■ Texte de la page
-.-.-
C’est avec sa casquette de reporter, et non comme député de la nation et encore moins en tant que membre (ou ex membre ?) du groupe la France insoumise, que l’ancien journaliste, François Ruffin, a décidé de venir à Mayotte. « J’avais la volonté de venir en tant que reporter afin d’être d’abord une oreille pour entendre la situation des gens sur place dans un objectif de rencontres, et après être éventuellement une voix à l’Assemblée nationale ou lors de meetings », nous a-t-il dit. En tournée dans les Outre-mer, le député de la Somme s’est rendu au printemps dernier en Guadeloupe et en Martinique, il se rendra cette semaine à La Réunion et souhaite, d’ici la fin de l’année, aller en Nouvelle Calédonie et en Guyane.
« Il faut surinvestir dans l’éducation »
-.-.-
■ Liste des tâches
[A] Traduisez en anglais la phrase suivante du texte de la page : « En tournée dans les Outre-mer, le député de la Somme s’est rendu au printemps dernier en Guadeloupe et en Martinique, il se rendra cette semaine à La Réunion et souhaite, d’ici la fin de l’année, aller en Nouvelle Calédonie et en Guyane. »
[B] Indiquez, pour chacune des affirmations ci-dessous, si elle s’accorde avec le texte de la page, en citant les mots décisifs de celui-ci.
(i) François Ruffin est venu à Mayotte en qualité de député de la nation.
(ii) François Ruffin est député de la Somme.
(iii) François Ruffin s’est rendu en Guyane au printemps dernier.
La liste ci-dessous ne joue aucun rôle dans ce travail.

■ Matériel fourni
-.-.-
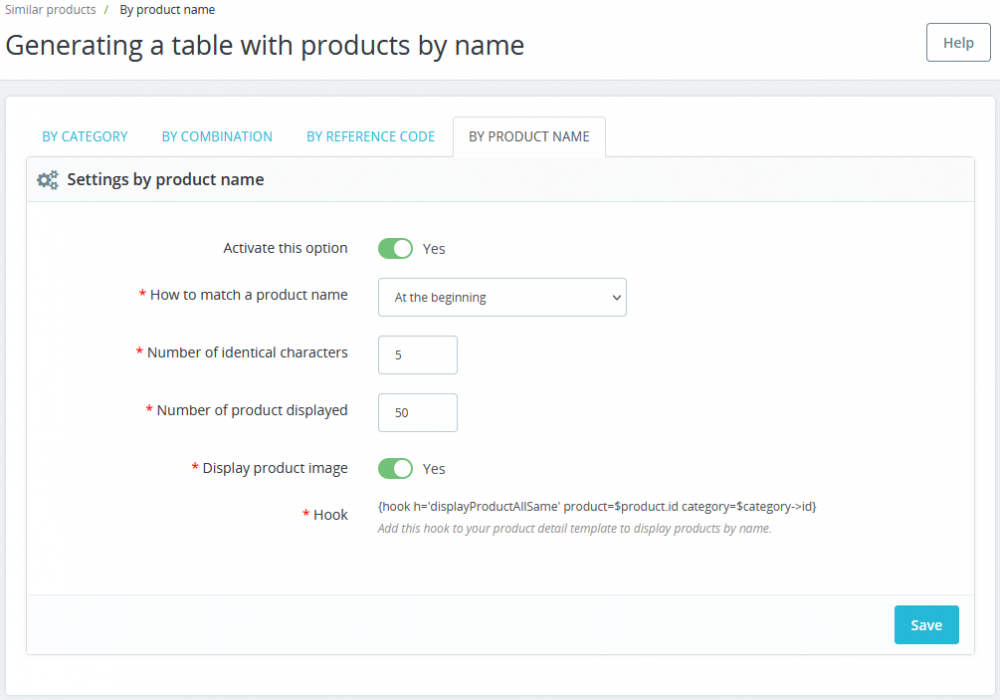Click the Settings by product name panel header
This screenshot has width=1000, height=700.
tap(165, 179)
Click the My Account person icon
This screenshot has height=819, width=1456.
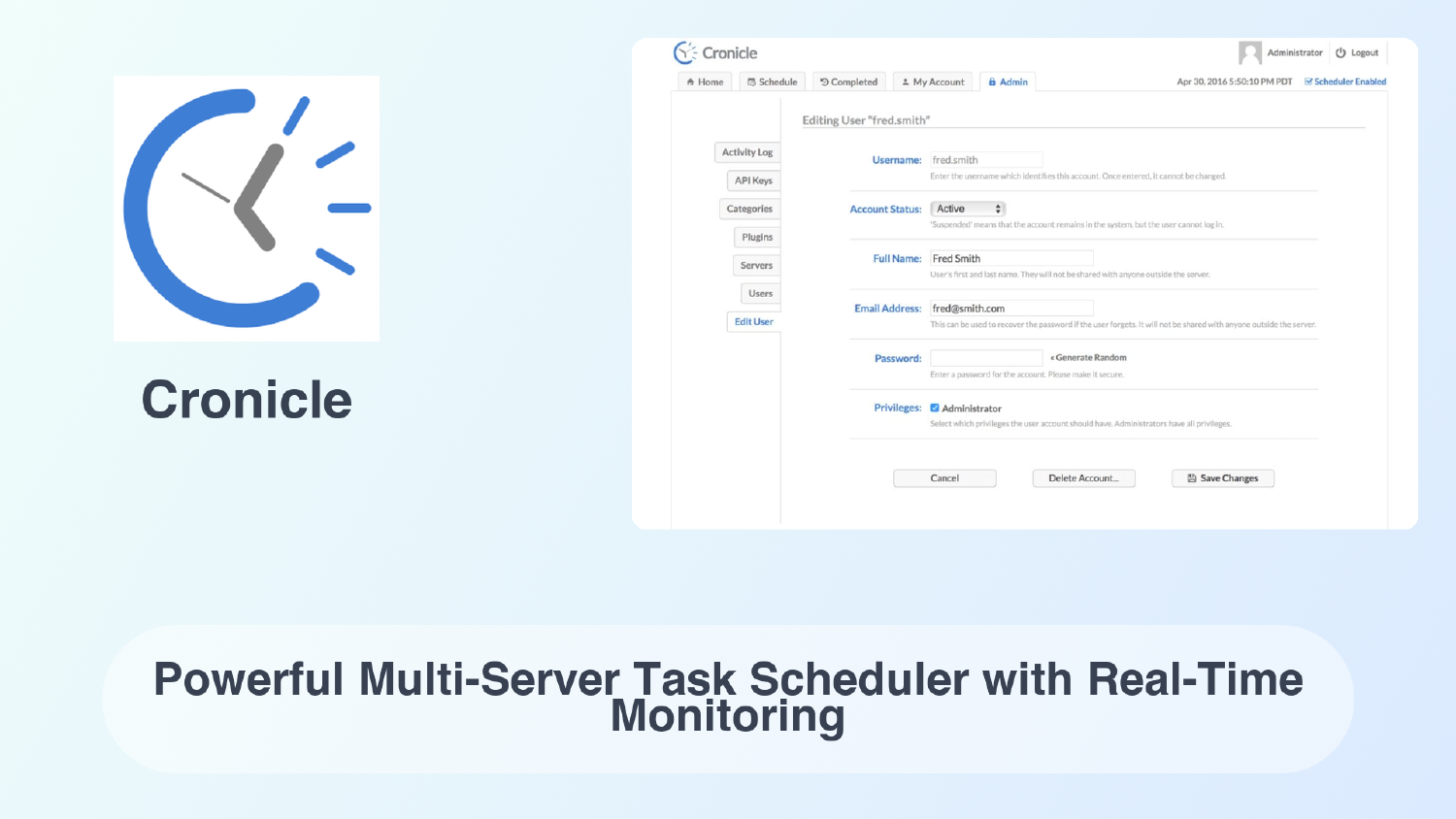[x=906, y=82]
-.-.-
■ Solutions complètes
[A] Touring the overseas territories, the deputy for the Somme went to Guadeloupe and Martinique last spring; this week he will travel to Réunion, and by the end of the year he hopes to go to New Caledonia and French Guiana.

[B]
(i) Non : « et non comme député de la nation ».
(ii) Oui : « le député de la Somme ».
(iii) Non : « souhaite, d’ici la fin de l’année, aller en Nouvelle Calédonie et en Guyane ».